I’ve been a runner for 25 years, three to five miles a day. Pretty much every day! It has become a holy time for me, I-pod streaming music into my ears as I’m either on the beach or running the streets of whatever city that I’m in. I see things that I would normally miss and thoughts come to me that never would have. There is a Spirituality to it.

These aren’t the reasons that I started though. My Dad had bad veins and horrible circulation problems. He wasn’t too keen on exercise unless it involved walking to the truck to drive to meet his friends at the pup. The older he got, the worse his circulation issues got.

Knowing this, I started running wanting to avoid these issues. And everything was fine until a few months ago as I was heading out for a run, Bill Berry (not the former drummer for R.E.M. but the other one that I went to seminary with) said, “What’s that on the back of your leg?”

Having never examined the back of my leg I had no idea. I felt the area just above my knee and sure enough there were these purple blackish bumps.

I am my father’s son after all. Damn you Dad! You gave me many wonderful things but you could have kept these!

So I went to see my doctor and she sent me to see a specialist and sure enough, it was confirmed that I am my father’s son. I’ve got the same issues that he has. And there were these clots.

Luckily the consistent running means that I am in much better shape and my veins are good except for where one ruptured in a couple of places and blood was seeping out causing the bumps on the back of my leg. Who knew?

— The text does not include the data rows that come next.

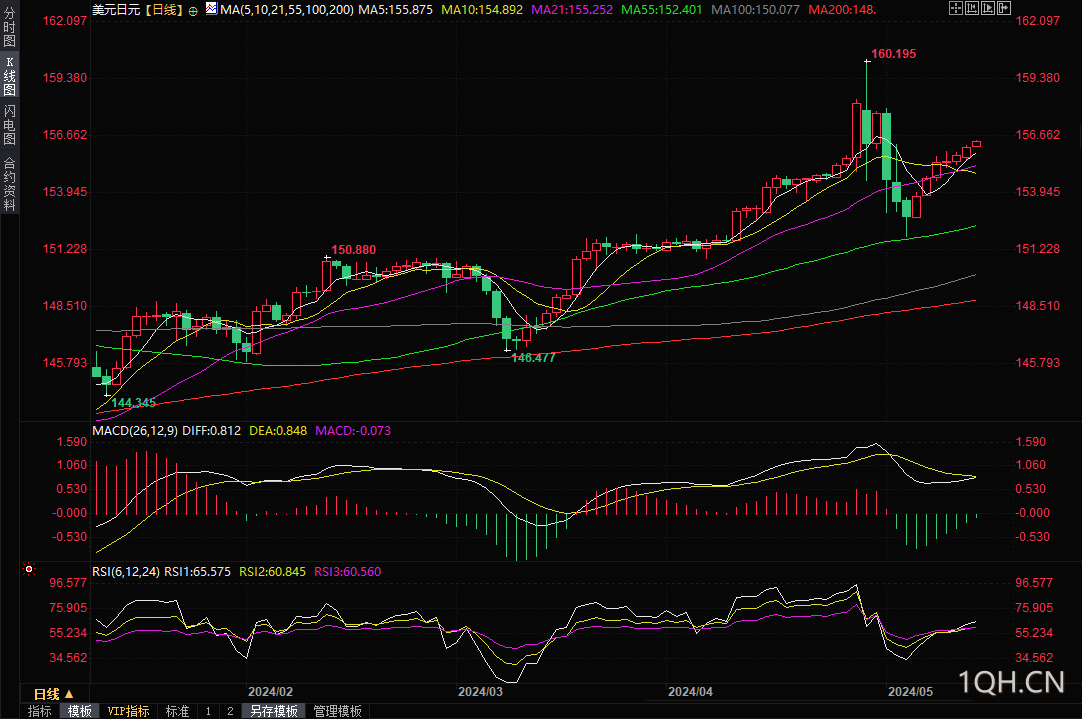
Task: Select the 模板 tab
Action: tap(79, 711)
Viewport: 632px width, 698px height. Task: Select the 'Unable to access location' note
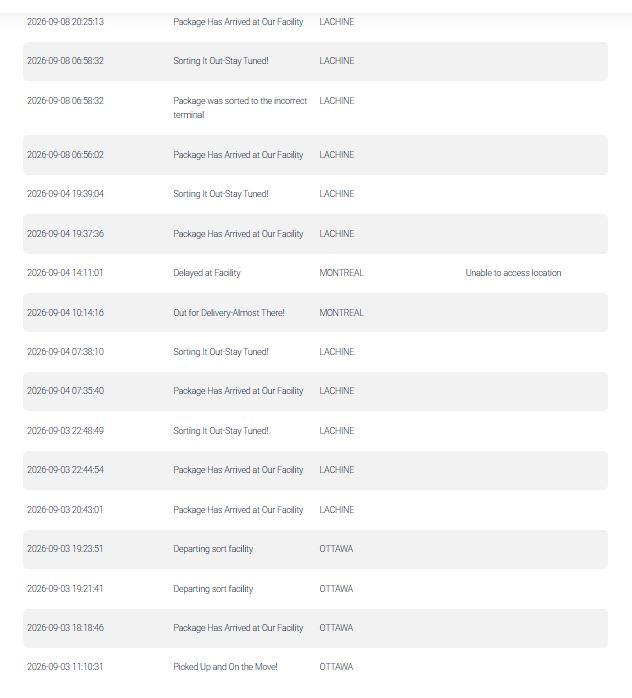[x=513, y=273]
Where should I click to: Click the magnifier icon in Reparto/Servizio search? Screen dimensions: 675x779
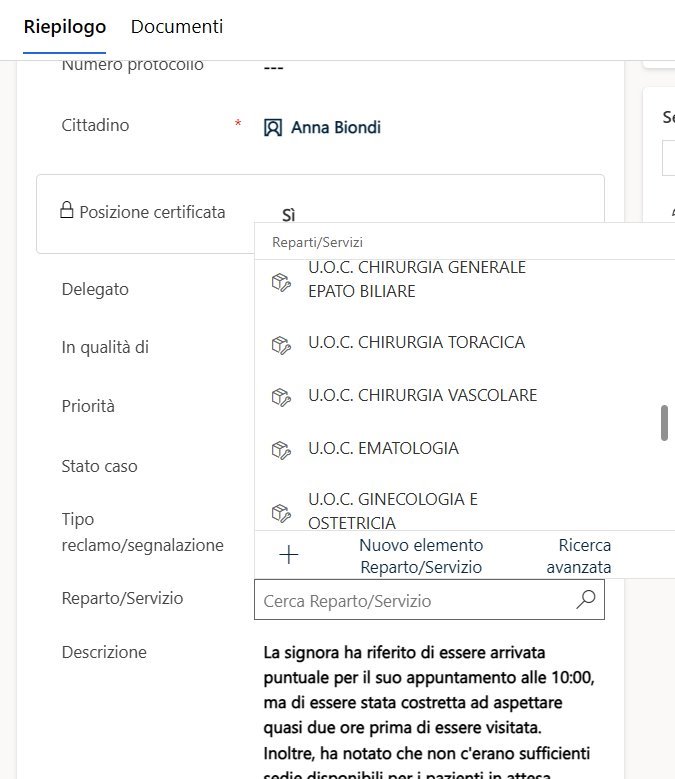(x=586, y=600)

So this morning I had my leg zapped.

First I put on a hospital gown for the first time in years. They still suck! My butt was flashed all over the place as there just isn’t any way to tie those things. Whoever invented these things was one perverse SOB.

In the out-patient operating room, I was initially misled when two nurses prepped my leg from my ankle all the way to my groin area. This was quiet the pleasurable experience and I would pay good money to have it done to me again. Both legs next time! Plus the groin!

Then the doctor came in and put his mask on right off so I wouldn’t recognize him again. He then proceeded to describe everything that he was doing to me as he did it. “This is just a little bee sting,” he said in a sweet voice.

17 little bee stings later I wanted to hit him repeatedly with both fists.

He then cut me, rammed an I.V. tube in my vein, stuck a lazer gun in it and shot it off 43 times. He even counted out loud with each shot.

As he did this it dawned on me that I was paying him for it as I hadn’t met the deductible on my insurance yet so had to give them my credit card for the pleasure of a man wearing a mask shoot me in the leg 43 times. I don’t care what you say the American health care system is screwed up!

“You may get a strange taste in your mouth,” he softly cooed right before my mouth felt like someone had lit a bon fire in it.

Then he was done and left so the nurses, who suddenly were nowhere near as attractive as they had been just a little while ago, could clean me up. I looked at my bloody leg. They wiped it off and then the winches wrapped it from my foot to just below my groin as tightly as they could.

I was ordered to keep it on for 48 hours. Then they had the gall to order me to come back next week so that they can do whatever sadistic pleasures that they conceive of between now and then.

I handed them their now stained hospital gown, happy to moon them as I retrieved my clothes. If I could have found the masked guy, I would have done much more than that!

So, thanks Dad. I’m still glad to be your son but when we hook up again I hope that you’ve been running since we last saw each other. Cause I’m chasing you down for this.